To study this phenomenon in more detail, we compared each cancer entity with the two strains with the highest variance (A-673_7 and A-673_3 vs. HeLa_5 and HeLa_3 vs MCF-7_5 and MCF-7_3). Strikingly, we observed over 60 times more differentially expressed genes (DEG) defined as |fold change (FC) | > 1, Benjamini-Hochberg (BH) adjusted P < 0.01 (380 transcripts; 39 up-, 341 down-regulated) in the HeLa strains and 20 times more DEG (108 transcripts; 57 up-, 51 down-regulated) in the MCF-7 strains as compared to the A-673 EwS strains (5 transcripts; all up-regulated) (Fig. 1f and Supplementary Fig. 1d). We additionally combined our transcriptomic data with that of Liu et al. and observed a specific clustering of our HeLa strains with their HeLa-CCL2 strains, indicating a likely common origin (Fig. 1g). Moreover, we observed a remarkably higher degree of heterogeneity among HeLa strains than among A-673 strains (Fig. 1g and Supplementary Fig. 1e). Of note, considering this heterogeneity between HeLa-CCL2 and Kyoto strains described by Liu et al. and here, it is conceivable that the inclusion of HeLa-Kyoto in our panel of cells (Fig. 1a) would have resulted in an even more substantial difference when compared to fusion-driven A-673.
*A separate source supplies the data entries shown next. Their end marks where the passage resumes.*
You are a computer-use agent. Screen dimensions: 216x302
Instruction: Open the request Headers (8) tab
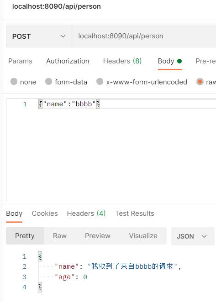pos(122,61)
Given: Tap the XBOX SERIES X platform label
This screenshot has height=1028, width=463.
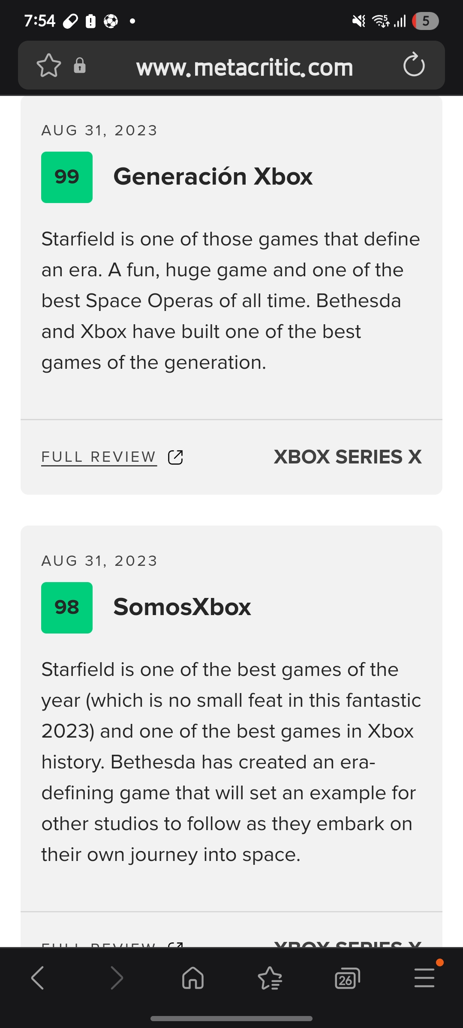Looking at the screenshot, I should (348, 457).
Next, we compared the expression profiles of the newly purchased cell lines (m0) for each cancer entity with their m12 derivates. Consistent with the results observed in the cross-laboratory comparison, we observed a significantly greater variation in global gene expression (P < 0.0001, two-sided Wilcoxon signed-rank test) in HeLa and MCF-7 cells compared to A-673 (median log₂FC_A-673 = 0, – 4.25 < X̃ < 4.22; median log₂FC_HeLa = 0.47, – 3.39 < X̃ < 16.89; median log₂FC_MCF-7 = 0.47, – 3.46 < X̃ < 15.81) (Fig. 1h and Supplementary Fig. 1f).
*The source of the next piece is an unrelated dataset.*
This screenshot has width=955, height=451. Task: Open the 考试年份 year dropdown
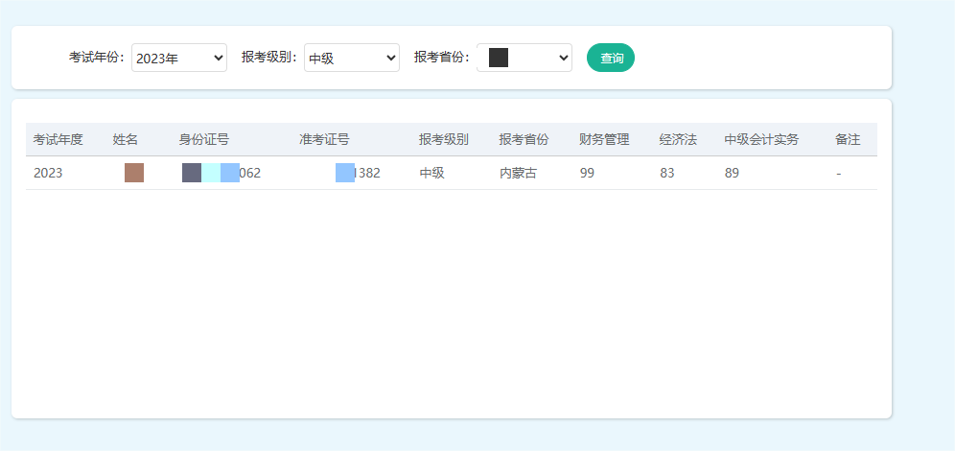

To evaluate the potential phenotypical impact of these genomic and transcriptomic changes, we compared the drug responses of fusion-driven EwS cells with those from highly mutated adult carcinomas. Thus, we subjected 11 A-673 EwS strains (including two A-673 with genetic modifications, Fig. 1a), five HeLa cervical cancer strains, and five MCF-7 breast cancer strains to a drug screening consisting of a selection of 10 active compounds addressing non-redundant functional pathways, which encompassed the same drugs used in Ben-David et al. ⁴. The obtained dose-response curves were used to compute the area under the curve (AUC) for each compound and to determine the respective Euclidean distances (ED) between sensitivity profiles of a given cell line to the global AUC-mean across cell lines. In agreement with our previous findings, the strains of both adult carcinomas exhibited a significantly higher degree of drug response variability than those of EwS for all screened compounds (Fig. 1i, P < 0.005, one-sided Wilcoxon signed-rank test). To confirm the extensive homogeneity in drug response of the fusion-driven EwS cells as compared to carcinoma cell lines, we additionally performed a Spearman’s correlation test among each cell line’s strains and once again observed that EwS strains showed a higher similarity than carcinoma cell lines (X̃_{Spearman’s ρ A-673} = 0.94, 0.95 < X̃ < 0.93; X̃_{Spearman’s ρ HeLa} = 0.87, 0.91 < X̃ < 0.83; X̃_{Spearman’s ρ MCF-7} = 0.88, 0.92 < X̃ < 0.85) (Fig. 1j).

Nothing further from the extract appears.